--- START Excerpted passage ---

We can’t blame Apple for the notch trend, especially when the fantastic-yet-ultimately flawed Essential PH-1 had the display nodule before the Cupertino tech giant tampered with its own displays. The Honor View 20, though, is one of a coming wave of devices that are hopefully ridding us of one evil for a slightly lesser one by opting for a punch hole notch or display cutout rather than the previously seen nodule.
It has taken around two generations of experimentation, awkwardness and downright frustration for manufacturers to implement the in-display cutout and let me say, if you’re going to go notch, cutout or hole, then I personally think that this is how to do it.
Of course, in an ideal world, we would have no notches or display cut-outs and no compromise sliding features like a few device manufacturers have decided to adopt to rid us of display cutouts. That said, I’m sure many of you reading have no issues with a portion of the display being lost to play host to a front-facing camera.
The Huawei-owned Honor is one of a wave of manufacturers to adopt the new-style display cutout rather than – and I hate saying this – the somewhat ‘traditional’ display notch. Obviously, like any display omission, the punch-hole cutout does pose its own questions.
I’m pleased to say that the Honor View 20 answers many of those and does so whilst also being a solid smartphone in its own right. This is the first in the wave of 2019-flagships that will have the camera cutout adorned on them — and to be honest I actually don’t hate it.
Design & Display
Naturally, all eyes will instantly be drawn to the display thanks to that tiny upper left cutout that is home to the front-facing selfie camera. My personal opinion is that a small hole doesn’t feel quite as aggressive or noticeable in day-to-day usage as a big bordering notch like you’ll find on other flagships and it really does help the overall aesthetic at the front.
The slight chin at the bottom may bother some if you are really looking to nitpick but it is there if you don’t like a bottom chin. Either way, the front of the 6.4-inch IPS LCD is nearly all display with minimal side bezels, meaning it doesn’t feel massive thanks to those shrinking bezels.
At first, I instantly forgot that the View 20 only has an FHD+ display and I’m sure that will be the same for anyone else who picks up this handset.
Round back is a little bit different, it definitely feels a little bit more by-the-numbers in reality. That doesn’t mean it isn’t attractive, far from it, it just doesn’t catch the eye like the Mate 20 Pro at first glance. That’s because when caught in the light there is a subtle ‘V’ that really does look awesome although it is much more pronounced on the blue model, whereas I have the black option.

--- END Excerpted passage ---
--- START Record excerpts ---

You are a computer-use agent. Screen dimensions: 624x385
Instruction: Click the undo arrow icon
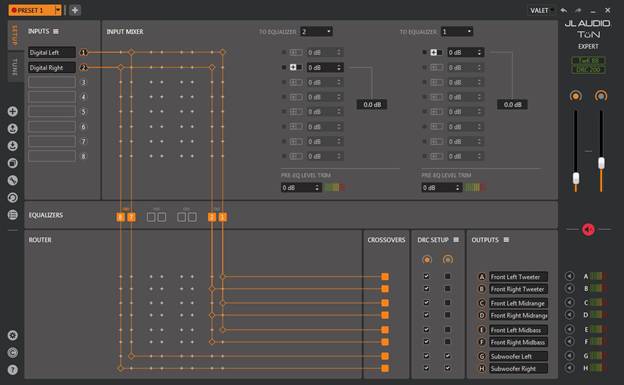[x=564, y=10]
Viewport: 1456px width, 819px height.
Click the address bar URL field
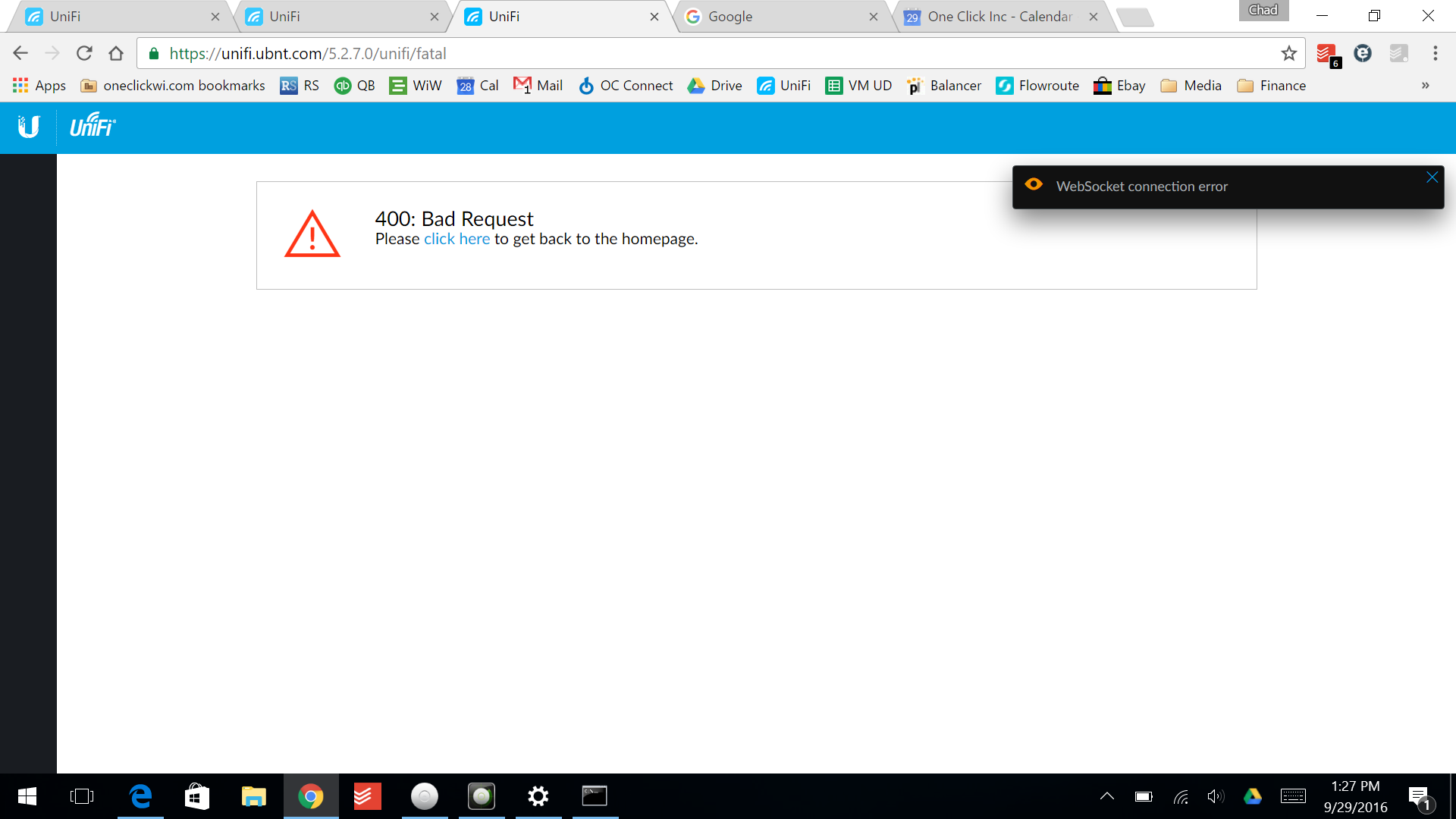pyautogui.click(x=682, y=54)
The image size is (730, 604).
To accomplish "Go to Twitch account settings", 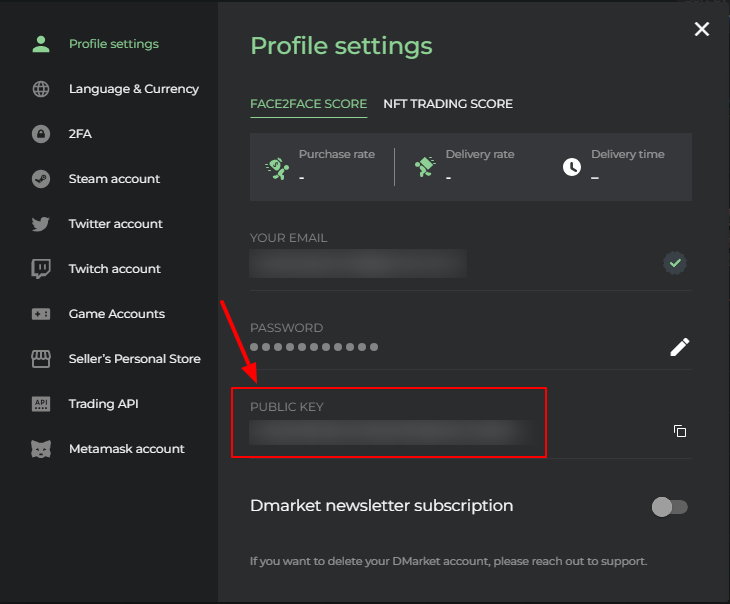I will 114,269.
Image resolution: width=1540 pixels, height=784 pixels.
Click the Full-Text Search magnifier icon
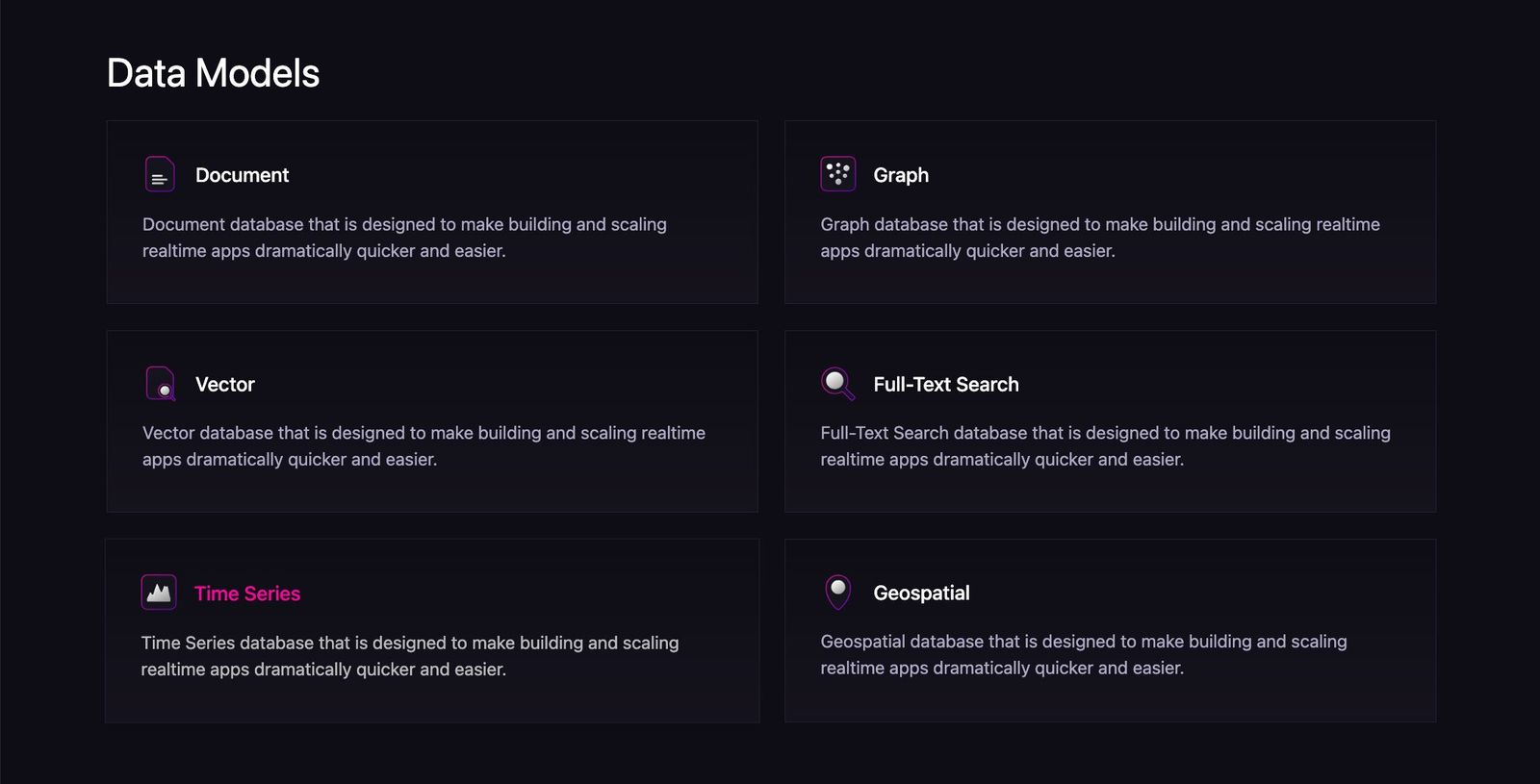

--- END Record excerpts ---

Written task A: List every smartphone model mentioned by name in the Honor View 20 review.
Written task B: Turn the paragraph of the Honor View 20 review that begins "Round back is a little bit different" into a short bulleted list that keeps its main facts.
Written task C: Resume the Honor View 20 review after its final sentence and continue it in the same voice.
The records are separate from the Honor View 20 review and have no connection to it.

Right answer A:
- Essential PH-1
- Honor View 20
- Mate 20 Pro

Right answer B:
- The back looks more by-the-numbers than the front.
- It is still attractive, but at first glance it doesn't catch the eye the way the Mate 20 Pro does.
- In the light, a subtle "V" shows up and looks awesome.
- The "V" is much more pronounced on the blue model. The reviewer's unit is black.

Right answer C:
It does have a pretty standard fingerprint reader location, which is welcome and the dual camera (triple if you include the front-facing selife camera) setup is also placed and spaced out well. Let me say that I am not expecting there to be a massive shake-up of rear-facing cameras but it doesn’t really stand out all too much. That said, nor do many smartphones on the market.
It has a reassuring chunky feel in the hand too, which subconsciously gave me some confidence in the durability of the handset, although I would still be concerned about that glass back if I did drop the phone.
Software & Specifications
Let’s first talk about the software, and this is one area I’ve not been a huge fan of on Honor and Huawei devices in recent years. Almost all Honor and Huawei handsets come bundled with the EMUI software skin but the View 20 ditches EMUI as we know it for what they are calling Magic UI.
It’s not abundantly clear what the differences are initially as it’s very, very similar to EMUI on the Mate 20 Pro so far after a couple days of usage. Applications and software tweaks all seemingly operate the same. I’ll most definitely delve further into the software over the coming days but until then there doesn’t seem to be a great deal different.
It does run Android Pie and you can switch between software buttons or a slightly modified swipe gestures control method. Beyond that, I simply haven’t had enough time with the handset to really delve into the settings but expect more to come in the full review.
Battery & Charging
I can’t fully comment on the device battery life after such a short space of time with the View 20 but so far, everything seems to be exceptional thanks to the massive 4,000mAh cell packed inside, whilst I’m sure the FHD+ display will help increase standby time that little bit further.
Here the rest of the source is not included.